[Item-finding listing]
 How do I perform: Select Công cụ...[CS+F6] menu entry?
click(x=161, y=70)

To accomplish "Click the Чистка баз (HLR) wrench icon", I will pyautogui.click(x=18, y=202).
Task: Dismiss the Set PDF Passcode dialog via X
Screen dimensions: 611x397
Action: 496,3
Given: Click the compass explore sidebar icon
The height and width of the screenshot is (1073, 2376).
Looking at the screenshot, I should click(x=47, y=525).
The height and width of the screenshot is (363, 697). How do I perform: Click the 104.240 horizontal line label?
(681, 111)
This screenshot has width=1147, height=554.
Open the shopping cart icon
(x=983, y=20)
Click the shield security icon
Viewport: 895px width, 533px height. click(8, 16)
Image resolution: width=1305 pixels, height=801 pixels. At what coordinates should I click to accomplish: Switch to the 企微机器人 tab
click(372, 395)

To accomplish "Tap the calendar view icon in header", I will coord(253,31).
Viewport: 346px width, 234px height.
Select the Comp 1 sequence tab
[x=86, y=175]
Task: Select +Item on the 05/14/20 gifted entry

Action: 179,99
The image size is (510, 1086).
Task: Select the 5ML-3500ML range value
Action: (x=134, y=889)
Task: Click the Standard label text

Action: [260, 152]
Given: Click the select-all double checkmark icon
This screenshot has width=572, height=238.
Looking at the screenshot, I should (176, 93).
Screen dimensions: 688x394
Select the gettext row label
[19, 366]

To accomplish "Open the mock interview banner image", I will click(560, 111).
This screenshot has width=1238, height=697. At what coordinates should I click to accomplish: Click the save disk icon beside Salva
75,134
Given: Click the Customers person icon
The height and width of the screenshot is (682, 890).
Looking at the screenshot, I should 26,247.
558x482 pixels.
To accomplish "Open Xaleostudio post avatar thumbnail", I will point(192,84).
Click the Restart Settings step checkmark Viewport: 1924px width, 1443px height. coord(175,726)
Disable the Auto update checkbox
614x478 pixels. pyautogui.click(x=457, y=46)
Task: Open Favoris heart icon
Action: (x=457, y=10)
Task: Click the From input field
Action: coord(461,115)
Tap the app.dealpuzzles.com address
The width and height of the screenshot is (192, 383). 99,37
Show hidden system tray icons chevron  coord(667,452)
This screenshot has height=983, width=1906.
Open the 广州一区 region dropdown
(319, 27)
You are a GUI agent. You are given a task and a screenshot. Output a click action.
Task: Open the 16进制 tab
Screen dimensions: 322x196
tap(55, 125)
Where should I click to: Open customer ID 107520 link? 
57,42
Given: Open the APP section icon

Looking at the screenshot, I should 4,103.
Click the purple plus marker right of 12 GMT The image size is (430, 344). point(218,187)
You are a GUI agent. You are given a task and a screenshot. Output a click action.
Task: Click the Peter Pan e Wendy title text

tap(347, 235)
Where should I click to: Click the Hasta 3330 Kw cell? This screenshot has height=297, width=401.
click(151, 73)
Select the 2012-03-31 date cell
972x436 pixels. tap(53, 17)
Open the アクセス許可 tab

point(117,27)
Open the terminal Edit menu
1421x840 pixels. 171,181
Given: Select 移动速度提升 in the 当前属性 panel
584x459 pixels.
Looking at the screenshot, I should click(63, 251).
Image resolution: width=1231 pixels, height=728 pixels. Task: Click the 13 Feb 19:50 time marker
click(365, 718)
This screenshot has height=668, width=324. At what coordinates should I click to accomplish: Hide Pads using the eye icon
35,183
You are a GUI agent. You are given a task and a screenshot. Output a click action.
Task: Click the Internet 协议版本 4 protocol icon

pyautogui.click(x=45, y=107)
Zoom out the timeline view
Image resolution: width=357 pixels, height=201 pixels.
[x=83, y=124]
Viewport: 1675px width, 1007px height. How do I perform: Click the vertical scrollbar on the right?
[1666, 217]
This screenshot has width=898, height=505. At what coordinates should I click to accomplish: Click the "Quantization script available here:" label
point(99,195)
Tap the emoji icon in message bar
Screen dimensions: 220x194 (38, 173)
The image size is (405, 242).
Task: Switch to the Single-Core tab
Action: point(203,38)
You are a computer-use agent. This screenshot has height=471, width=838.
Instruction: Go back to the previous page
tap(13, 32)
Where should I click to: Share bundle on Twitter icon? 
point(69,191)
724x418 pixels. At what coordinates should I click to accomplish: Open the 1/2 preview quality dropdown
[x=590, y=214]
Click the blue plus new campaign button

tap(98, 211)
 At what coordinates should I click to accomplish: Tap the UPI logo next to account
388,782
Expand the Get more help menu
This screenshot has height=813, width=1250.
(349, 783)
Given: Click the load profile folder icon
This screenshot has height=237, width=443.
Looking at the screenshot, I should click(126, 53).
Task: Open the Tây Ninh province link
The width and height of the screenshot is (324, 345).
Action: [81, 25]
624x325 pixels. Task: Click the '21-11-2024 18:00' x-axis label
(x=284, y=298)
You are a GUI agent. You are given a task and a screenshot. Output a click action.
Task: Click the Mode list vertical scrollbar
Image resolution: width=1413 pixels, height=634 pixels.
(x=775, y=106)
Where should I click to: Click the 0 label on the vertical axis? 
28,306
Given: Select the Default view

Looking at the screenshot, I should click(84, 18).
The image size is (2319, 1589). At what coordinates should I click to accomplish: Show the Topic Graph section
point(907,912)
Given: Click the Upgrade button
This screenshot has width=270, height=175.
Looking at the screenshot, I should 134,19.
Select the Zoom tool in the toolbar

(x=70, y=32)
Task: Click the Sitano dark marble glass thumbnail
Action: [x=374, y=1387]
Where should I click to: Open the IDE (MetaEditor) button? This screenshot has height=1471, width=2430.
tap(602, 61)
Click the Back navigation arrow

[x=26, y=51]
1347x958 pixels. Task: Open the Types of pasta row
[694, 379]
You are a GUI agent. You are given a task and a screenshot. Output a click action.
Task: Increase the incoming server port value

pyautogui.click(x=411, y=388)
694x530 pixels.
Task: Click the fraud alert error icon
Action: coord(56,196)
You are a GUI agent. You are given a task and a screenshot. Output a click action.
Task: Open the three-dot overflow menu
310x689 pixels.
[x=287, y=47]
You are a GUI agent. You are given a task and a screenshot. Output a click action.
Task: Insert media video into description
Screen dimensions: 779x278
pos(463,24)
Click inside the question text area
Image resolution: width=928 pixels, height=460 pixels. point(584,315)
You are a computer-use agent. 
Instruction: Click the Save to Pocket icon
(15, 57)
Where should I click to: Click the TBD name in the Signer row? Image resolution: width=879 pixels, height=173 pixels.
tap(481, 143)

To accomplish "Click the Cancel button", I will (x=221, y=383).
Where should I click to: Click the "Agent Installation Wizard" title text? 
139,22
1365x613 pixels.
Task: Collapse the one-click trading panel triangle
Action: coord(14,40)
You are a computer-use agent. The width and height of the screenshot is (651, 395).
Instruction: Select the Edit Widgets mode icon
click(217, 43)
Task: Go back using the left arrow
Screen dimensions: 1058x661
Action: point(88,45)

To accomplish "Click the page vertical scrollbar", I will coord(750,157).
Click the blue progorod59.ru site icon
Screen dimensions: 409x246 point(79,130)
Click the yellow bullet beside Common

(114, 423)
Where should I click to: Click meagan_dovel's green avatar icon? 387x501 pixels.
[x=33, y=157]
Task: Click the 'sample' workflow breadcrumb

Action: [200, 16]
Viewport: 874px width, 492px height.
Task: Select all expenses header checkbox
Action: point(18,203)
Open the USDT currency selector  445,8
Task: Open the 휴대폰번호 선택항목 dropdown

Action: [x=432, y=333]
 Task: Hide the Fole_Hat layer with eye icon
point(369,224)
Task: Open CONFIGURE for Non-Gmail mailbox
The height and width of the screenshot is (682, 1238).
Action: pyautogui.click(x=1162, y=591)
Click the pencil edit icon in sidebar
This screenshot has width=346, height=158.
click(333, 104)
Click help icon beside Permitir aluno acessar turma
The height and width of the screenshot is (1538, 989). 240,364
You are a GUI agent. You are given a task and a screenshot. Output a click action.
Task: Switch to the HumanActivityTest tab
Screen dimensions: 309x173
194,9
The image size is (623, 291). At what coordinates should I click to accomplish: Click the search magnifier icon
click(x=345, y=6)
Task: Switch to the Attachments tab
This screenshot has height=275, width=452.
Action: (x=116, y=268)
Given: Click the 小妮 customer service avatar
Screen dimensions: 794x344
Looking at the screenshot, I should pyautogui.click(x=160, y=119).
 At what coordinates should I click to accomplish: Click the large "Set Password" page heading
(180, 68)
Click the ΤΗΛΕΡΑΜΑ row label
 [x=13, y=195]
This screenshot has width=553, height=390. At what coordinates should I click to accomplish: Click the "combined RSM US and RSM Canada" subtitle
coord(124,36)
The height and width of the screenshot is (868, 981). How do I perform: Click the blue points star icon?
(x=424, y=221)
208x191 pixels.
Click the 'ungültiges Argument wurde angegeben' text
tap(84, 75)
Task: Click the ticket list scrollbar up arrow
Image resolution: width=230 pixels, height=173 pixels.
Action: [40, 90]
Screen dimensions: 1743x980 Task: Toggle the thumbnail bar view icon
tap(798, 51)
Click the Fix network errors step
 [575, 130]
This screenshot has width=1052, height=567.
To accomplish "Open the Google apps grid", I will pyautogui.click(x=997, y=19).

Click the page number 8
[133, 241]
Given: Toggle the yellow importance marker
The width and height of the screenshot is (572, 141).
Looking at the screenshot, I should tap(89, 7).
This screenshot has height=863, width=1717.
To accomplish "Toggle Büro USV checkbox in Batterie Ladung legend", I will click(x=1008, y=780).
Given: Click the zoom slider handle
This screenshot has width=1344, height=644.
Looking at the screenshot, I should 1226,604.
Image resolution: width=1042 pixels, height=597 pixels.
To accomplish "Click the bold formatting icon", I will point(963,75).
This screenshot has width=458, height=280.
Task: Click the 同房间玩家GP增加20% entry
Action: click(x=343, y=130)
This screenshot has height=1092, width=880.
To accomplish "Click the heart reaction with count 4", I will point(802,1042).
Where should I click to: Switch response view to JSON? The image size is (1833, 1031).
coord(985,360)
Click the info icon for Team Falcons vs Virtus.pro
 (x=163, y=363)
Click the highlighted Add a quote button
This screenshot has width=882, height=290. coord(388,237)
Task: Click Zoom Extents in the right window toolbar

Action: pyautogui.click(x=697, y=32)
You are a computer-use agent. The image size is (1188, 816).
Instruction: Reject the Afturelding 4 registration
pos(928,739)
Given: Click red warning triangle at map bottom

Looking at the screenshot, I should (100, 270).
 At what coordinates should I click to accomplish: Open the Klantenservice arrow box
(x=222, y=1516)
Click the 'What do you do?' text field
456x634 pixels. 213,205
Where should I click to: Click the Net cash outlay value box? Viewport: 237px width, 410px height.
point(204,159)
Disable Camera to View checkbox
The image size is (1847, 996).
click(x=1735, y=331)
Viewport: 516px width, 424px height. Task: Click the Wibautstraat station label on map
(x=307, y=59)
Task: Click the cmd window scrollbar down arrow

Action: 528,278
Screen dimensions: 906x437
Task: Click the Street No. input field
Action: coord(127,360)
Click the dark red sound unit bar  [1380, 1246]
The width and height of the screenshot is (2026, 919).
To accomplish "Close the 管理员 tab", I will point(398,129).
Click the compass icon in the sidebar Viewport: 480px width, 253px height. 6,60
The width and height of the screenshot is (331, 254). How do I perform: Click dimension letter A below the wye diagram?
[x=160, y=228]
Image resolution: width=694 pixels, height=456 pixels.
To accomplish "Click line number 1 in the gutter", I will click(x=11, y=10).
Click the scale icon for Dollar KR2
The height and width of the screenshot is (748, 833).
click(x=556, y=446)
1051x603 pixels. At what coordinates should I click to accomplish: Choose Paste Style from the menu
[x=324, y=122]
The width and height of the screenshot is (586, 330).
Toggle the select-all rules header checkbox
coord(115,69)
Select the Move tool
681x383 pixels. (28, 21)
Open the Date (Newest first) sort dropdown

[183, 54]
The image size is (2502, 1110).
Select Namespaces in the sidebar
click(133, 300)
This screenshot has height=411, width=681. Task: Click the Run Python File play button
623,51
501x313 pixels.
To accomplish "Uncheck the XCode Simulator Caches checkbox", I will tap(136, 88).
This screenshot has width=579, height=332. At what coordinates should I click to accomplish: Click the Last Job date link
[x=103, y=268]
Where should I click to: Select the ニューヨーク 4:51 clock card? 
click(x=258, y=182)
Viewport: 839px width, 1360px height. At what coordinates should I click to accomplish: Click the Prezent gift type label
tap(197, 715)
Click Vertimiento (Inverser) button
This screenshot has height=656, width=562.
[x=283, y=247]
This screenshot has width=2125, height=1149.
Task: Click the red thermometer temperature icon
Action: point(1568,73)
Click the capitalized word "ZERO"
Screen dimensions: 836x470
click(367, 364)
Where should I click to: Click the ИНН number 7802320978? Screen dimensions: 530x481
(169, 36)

Given request: Reproduce the part of the listing that opens with the line containing "Where should I click to: Click the TBD" and closes with the line containing "will (x=221, y=383).", switching "Signer" to "Witness" and changing nothing else.

Written solution:
Where should I click to: Click the TBD name in the Witness row? Image resolution: width=879 pixels, height=173 pixels.
tap(481, 143)

To accomplish "Click the Cancel button", I will (x=221, y=383).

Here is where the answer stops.